**TASK DETAILS**
Lines before the one containing "This screenshot has height=671, width=1024." are not wanted; restate the rest below word for word, through the last line, but drop any pictures.
[Start of section]
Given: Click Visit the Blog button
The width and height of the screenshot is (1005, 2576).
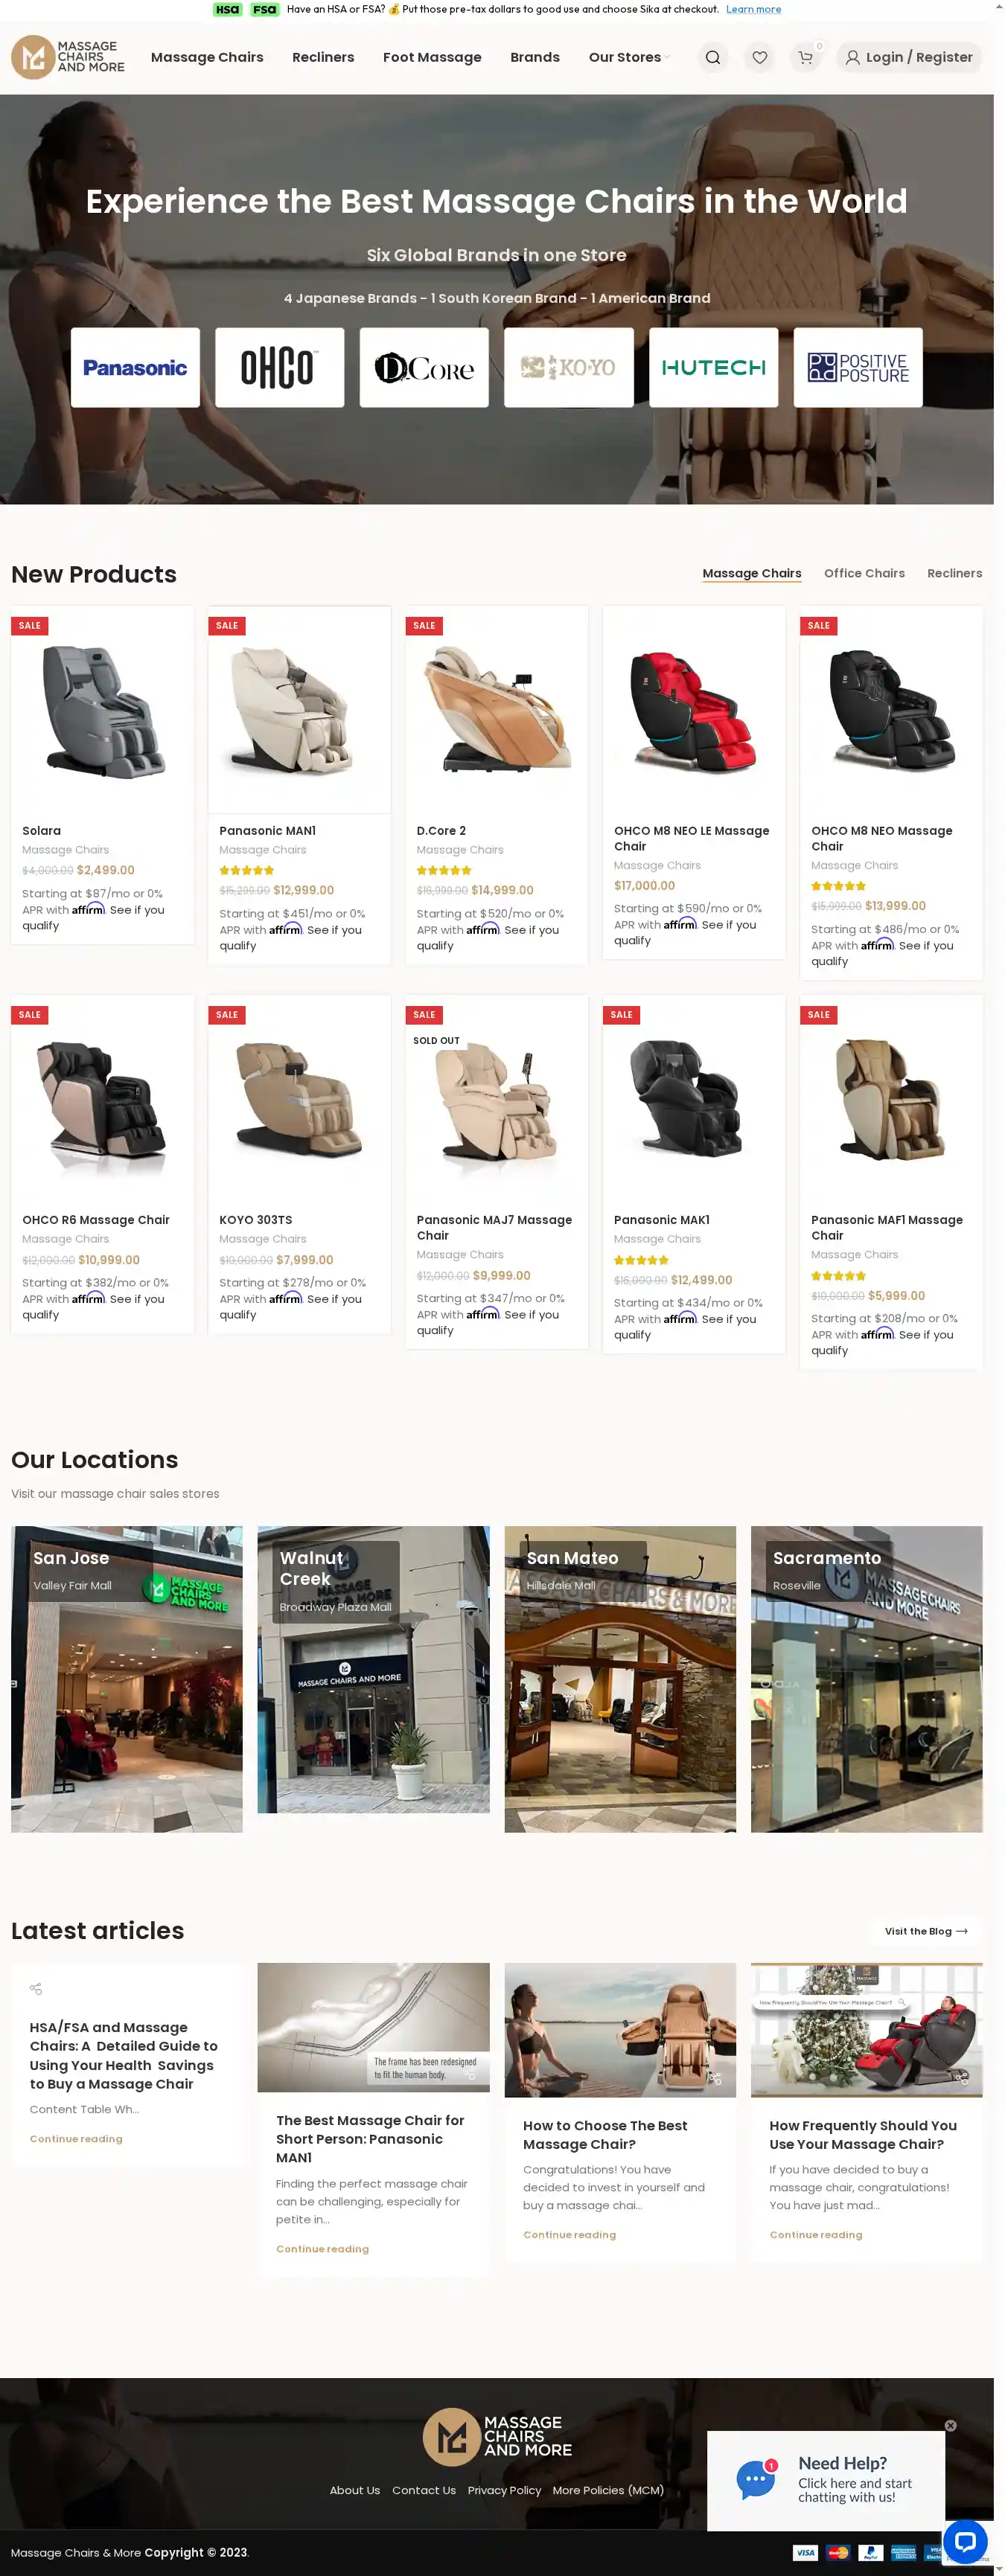Looking at the screenshot, I should [926, 1930].
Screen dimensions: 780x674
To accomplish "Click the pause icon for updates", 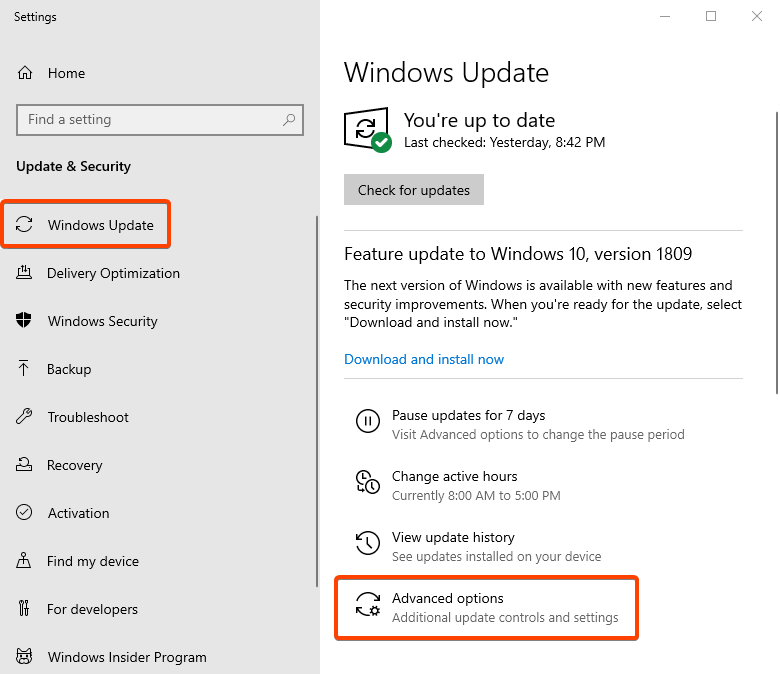I will pos(367,421).
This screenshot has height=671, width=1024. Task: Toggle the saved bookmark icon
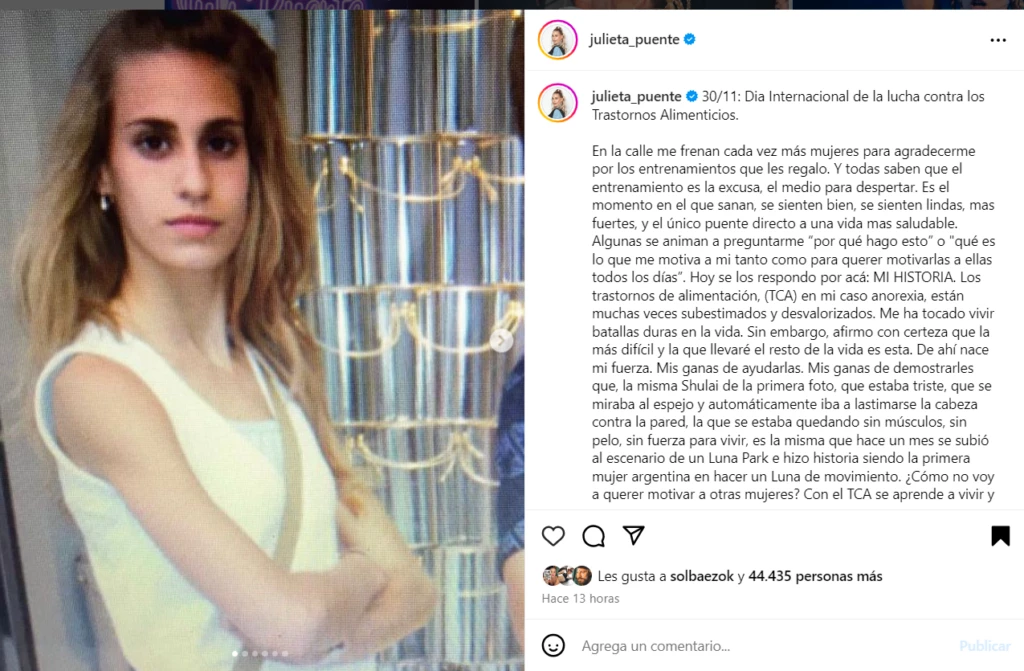[1000, 536]
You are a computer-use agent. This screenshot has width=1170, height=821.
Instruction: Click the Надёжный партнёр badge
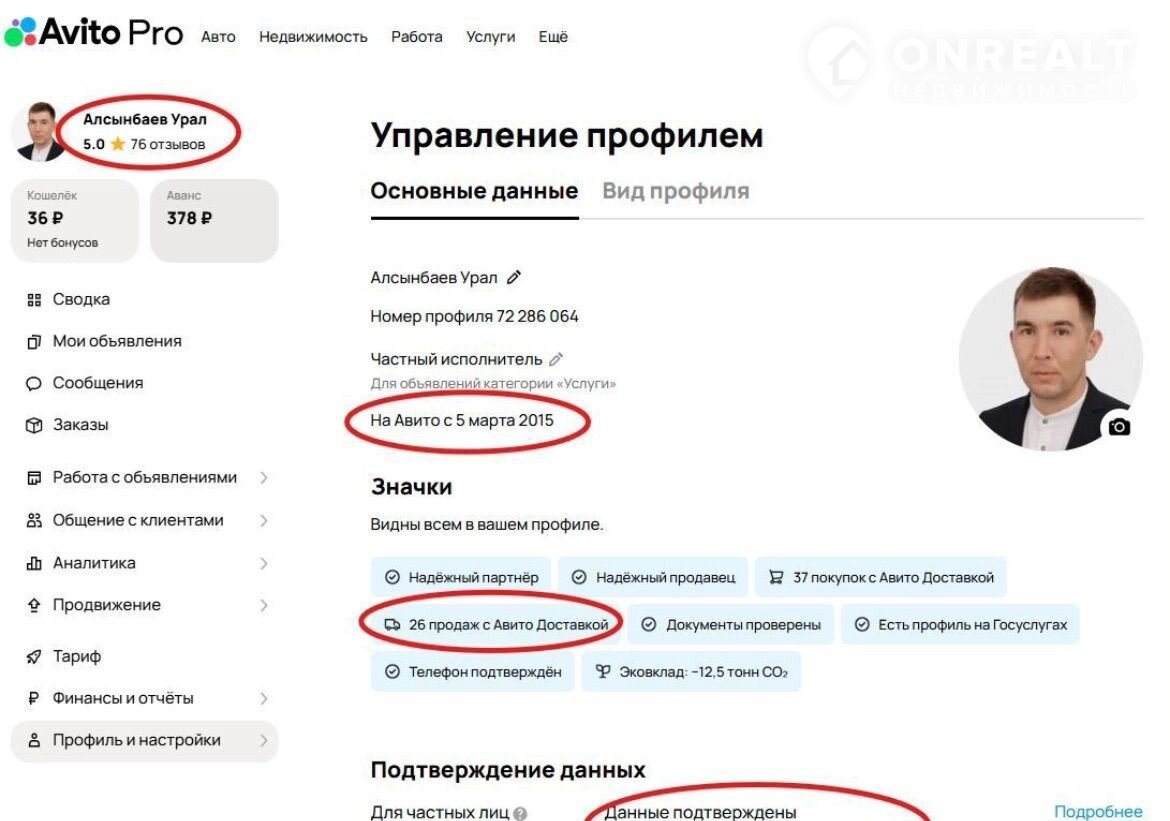click(461, 577)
[End of section]
**RESPONSE**
This screenshot has height=671, width=1024. Task: Toggle the saved bookmark icon
[1000, 536]
You are a computer-use agent. This screenshot has width=1170, height=821.
Instruction: Click the Надёжный партнёр badge
click(461, 577)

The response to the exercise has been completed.